→ **Exercise description**
Beginning with the line that holds "The height and", copy each line exactly through the end of the entries, but leave the pictures out.

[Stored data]
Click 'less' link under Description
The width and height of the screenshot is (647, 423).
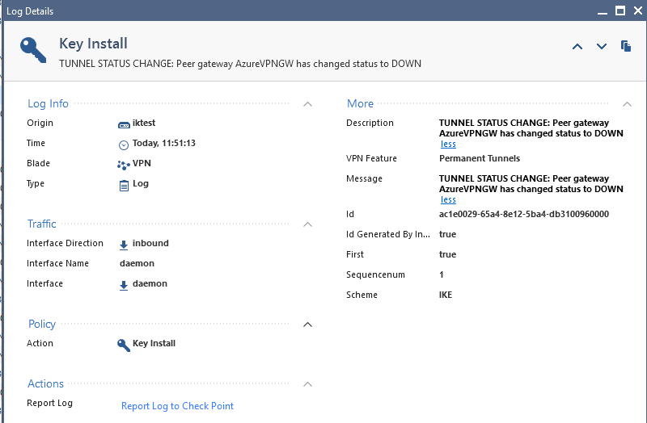[448, 144]
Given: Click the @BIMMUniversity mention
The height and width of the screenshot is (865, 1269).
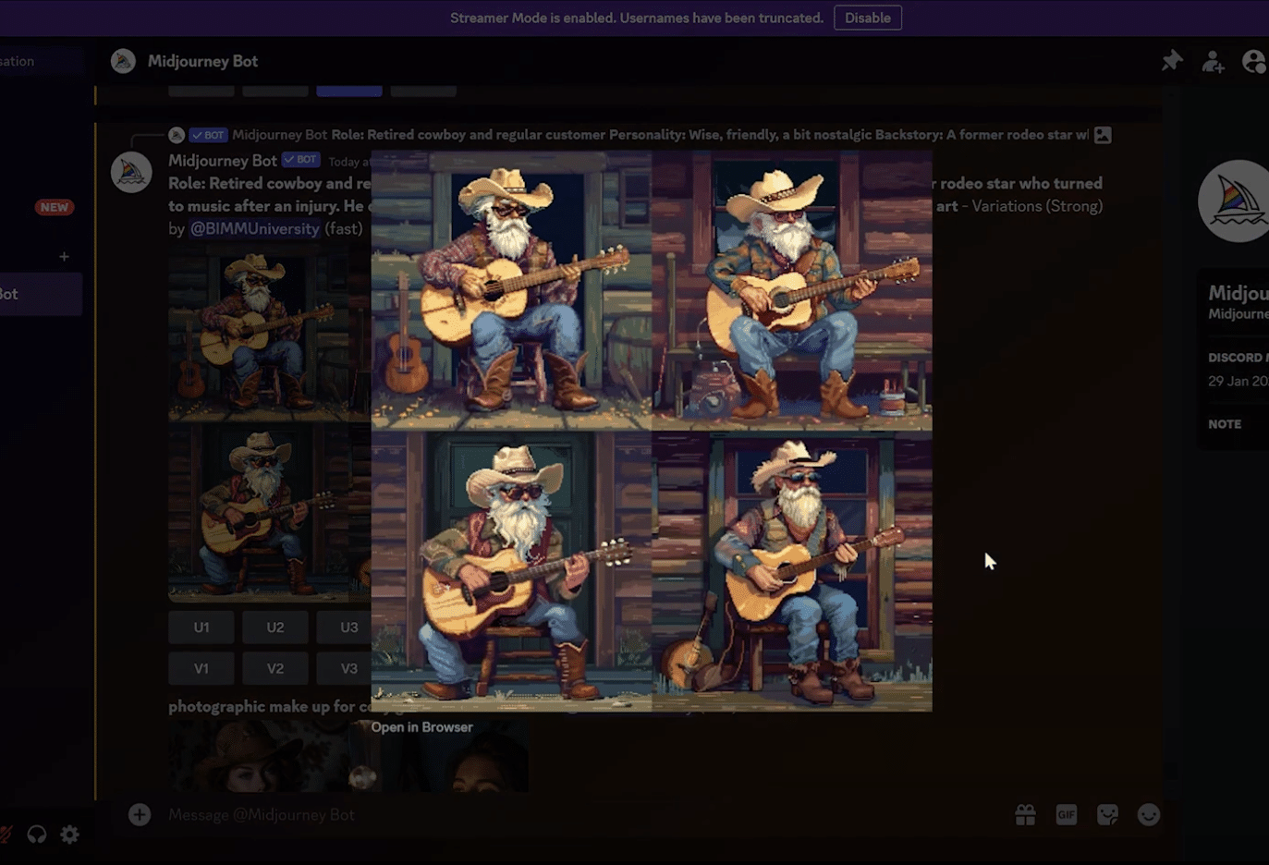Looking at the screenshot, I should (x=254, y=228).
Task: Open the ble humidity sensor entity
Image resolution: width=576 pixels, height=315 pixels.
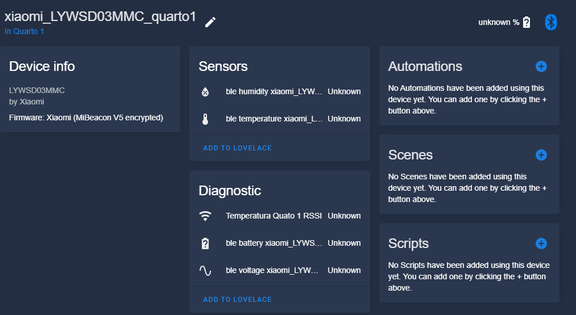Action: click(x=280, y=92)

→ **Answer**
The height and width of the screenshot is (865, 1269).
Looking at the screenshot, I should (x=254, y=228).
Task: Open the ble humidity sensor entity
Image resolution: width=576 pixels, height=315 pixels.
Action: click(x=280, y=92)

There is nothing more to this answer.